### Work instructions
One figure is the whole answer: the number of lines below that contain the word "will".

### Records from a collection
####

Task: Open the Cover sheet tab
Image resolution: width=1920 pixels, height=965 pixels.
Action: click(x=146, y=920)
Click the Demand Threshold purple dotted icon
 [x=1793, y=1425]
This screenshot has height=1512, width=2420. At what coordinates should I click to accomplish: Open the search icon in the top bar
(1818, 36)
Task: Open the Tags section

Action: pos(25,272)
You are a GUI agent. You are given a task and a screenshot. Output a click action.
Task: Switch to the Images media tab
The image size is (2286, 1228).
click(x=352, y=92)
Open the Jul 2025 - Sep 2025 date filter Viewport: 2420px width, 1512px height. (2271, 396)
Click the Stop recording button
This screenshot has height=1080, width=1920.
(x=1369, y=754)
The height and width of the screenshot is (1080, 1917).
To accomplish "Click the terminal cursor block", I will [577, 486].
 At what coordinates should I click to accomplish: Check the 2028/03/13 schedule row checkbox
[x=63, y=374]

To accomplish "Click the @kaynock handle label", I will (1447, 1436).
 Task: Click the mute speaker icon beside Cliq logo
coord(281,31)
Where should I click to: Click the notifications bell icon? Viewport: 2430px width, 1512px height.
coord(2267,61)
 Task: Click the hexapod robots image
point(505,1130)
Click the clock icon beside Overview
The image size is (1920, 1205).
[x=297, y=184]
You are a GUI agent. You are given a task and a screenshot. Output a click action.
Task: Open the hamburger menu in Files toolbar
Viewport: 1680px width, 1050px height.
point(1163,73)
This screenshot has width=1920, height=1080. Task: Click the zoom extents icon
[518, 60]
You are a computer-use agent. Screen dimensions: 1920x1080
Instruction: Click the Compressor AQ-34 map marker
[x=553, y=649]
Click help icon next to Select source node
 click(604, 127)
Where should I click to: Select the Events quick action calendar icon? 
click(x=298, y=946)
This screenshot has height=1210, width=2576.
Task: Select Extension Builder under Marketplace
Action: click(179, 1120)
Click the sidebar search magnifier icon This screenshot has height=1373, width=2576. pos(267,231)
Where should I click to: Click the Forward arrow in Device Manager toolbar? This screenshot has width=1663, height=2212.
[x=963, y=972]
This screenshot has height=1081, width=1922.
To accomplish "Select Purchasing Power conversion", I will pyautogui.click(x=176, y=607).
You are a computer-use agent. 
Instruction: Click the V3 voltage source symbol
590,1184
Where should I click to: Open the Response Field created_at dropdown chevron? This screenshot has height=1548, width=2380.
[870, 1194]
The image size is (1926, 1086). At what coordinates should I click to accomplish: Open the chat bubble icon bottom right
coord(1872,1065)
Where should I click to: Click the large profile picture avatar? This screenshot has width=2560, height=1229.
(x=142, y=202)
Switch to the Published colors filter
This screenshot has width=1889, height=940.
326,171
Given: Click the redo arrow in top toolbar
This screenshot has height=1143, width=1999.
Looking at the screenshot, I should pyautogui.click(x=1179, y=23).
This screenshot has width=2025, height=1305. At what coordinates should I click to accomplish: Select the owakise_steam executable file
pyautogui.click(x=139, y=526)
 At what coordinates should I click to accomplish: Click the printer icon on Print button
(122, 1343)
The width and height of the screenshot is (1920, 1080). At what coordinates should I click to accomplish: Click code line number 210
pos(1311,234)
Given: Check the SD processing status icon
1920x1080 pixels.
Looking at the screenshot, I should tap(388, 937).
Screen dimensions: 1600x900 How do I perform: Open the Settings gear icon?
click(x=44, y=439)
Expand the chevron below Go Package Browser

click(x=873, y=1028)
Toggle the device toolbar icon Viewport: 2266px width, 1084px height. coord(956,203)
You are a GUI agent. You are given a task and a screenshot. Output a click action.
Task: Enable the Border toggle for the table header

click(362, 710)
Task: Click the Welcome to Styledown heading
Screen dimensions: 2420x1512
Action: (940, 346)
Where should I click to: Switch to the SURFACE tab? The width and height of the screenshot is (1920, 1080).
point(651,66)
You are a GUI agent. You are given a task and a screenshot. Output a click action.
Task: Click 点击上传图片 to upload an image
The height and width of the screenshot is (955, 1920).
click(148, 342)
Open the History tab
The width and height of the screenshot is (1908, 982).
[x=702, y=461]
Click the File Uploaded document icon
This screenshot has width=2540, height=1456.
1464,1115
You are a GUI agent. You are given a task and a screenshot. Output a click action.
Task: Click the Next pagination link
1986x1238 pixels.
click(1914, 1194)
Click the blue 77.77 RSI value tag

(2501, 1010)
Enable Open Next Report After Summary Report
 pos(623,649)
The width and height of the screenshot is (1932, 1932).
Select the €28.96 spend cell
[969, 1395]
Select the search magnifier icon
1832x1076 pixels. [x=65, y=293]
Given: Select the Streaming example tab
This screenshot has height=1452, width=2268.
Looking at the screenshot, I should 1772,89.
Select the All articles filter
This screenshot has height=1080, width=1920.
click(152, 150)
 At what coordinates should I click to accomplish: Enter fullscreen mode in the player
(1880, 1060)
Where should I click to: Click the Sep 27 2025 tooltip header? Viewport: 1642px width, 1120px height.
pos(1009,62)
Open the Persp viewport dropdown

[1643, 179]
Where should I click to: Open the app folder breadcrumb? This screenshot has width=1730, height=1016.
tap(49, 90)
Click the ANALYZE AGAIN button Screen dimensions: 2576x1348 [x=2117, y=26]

####

### Response below
3